Exercise requirements.
Return, unchanged, every line of the data below from the one containing "The image size is (600, 388)." down to the one containing "[x=442, y=557]", including both of those lines.

Data shown.
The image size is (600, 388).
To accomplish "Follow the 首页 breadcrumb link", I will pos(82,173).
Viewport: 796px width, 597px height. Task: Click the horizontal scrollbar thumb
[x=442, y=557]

...

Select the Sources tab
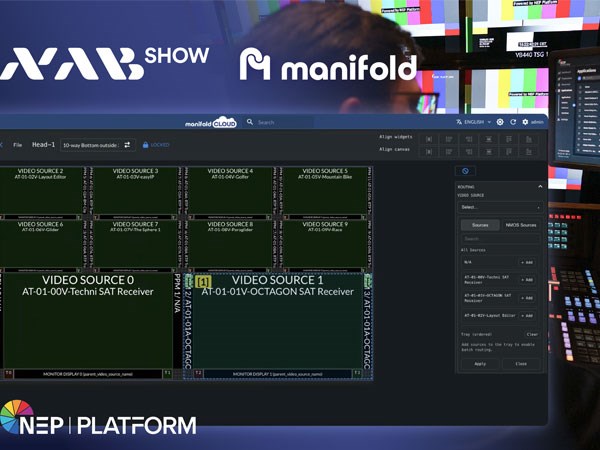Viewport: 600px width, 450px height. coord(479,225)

---

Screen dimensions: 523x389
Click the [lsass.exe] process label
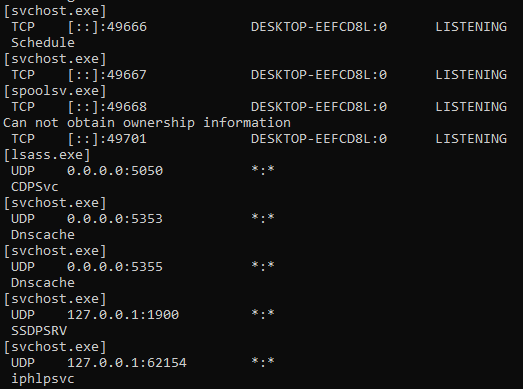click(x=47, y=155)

Solved exercise.
The image size is (600, 388).
To accomplish "Follow the 首页 breadcrumb link", I will pos(82,173).
Viewport: 796px width, 597px height. Task: Click the horizontal scrollbar thumb
[x=442, y=557]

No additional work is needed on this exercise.